What you need to do: Wherever the string "computer" shows up in the data below, copy the whole line.

☆ ☆ ☆

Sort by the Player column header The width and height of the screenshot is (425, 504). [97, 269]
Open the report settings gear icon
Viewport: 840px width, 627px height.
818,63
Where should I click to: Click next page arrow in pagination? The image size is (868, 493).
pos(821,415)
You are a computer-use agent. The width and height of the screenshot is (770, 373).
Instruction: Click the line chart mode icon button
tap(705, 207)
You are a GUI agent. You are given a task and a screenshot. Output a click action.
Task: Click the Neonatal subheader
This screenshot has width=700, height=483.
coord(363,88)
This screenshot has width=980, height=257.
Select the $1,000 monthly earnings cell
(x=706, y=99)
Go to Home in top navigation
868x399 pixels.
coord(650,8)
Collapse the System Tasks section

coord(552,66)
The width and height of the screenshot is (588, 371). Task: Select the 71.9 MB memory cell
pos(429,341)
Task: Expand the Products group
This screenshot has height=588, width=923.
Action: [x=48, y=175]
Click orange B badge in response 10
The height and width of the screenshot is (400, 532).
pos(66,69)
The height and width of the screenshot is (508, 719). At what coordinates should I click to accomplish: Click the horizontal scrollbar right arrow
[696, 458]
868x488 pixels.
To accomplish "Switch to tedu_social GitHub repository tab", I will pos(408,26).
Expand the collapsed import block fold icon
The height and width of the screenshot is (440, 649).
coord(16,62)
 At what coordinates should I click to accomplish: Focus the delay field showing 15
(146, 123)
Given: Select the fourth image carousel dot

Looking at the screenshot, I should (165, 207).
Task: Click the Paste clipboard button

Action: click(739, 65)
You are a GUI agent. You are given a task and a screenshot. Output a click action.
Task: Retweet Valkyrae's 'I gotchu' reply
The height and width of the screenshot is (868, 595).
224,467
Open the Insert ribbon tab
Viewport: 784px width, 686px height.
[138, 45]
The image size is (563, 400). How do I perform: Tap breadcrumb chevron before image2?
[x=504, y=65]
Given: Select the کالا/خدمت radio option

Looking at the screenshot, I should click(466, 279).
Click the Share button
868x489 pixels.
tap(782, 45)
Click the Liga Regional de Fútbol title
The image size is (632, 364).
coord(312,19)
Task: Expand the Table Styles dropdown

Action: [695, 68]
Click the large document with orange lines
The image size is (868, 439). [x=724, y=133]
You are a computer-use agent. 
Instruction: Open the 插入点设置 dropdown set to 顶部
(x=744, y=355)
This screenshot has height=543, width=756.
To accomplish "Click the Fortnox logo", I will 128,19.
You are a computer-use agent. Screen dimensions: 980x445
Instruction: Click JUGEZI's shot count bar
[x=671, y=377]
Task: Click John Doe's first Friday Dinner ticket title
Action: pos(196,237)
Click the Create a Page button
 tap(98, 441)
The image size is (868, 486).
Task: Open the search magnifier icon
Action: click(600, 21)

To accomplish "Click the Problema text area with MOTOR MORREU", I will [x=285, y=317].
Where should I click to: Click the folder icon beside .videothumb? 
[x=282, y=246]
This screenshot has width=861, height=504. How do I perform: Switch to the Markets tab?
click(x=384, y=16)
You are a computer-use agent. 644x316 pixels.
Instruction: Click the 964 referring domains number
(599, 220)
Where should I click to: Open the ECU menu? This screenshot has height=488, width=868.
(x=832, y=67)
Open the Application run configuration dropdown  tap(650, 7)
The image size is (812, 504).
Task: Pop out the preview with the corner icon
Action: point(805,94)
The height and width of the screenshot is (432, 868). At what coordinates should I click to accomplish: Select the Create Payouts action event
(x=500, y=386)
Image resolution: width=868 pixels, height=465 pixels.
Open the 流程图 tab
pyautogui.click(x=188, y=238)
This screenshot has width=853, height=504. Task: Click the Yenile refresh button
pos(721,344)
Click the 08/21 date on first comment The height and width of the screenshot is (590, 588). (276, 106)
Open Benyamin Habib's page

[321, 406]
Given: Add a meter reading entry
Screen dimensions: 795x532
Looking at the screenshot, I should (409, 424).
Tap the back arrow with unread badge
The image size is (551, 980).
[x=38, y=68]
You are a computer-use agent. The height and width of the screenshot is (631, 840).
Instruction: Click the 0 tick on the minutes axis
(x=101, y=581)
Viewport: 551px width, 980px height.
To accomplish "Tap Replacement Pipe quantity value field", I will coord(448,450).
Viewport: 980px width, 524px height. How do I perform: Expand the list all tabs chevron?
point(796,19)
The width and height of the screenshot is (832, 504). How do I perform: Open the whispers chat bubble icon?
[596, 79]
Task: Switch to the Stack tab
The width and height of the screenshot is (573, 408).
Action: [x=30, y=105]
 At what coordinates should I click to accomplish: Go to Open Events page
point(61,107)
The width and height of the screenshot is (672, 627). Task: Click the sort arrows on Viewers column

☆ ☆ ☆

Task answer:
You are a computer-use agent. The width and height of the screenshot is (770, 373).
You are a computer-use agent. 
You are a computer-use agent. Screen dimensions: 980x445
You are a computer-use agent. 644x316 pixels.
You are a computer-use agent. The height and width of the screenshot is (631, 840).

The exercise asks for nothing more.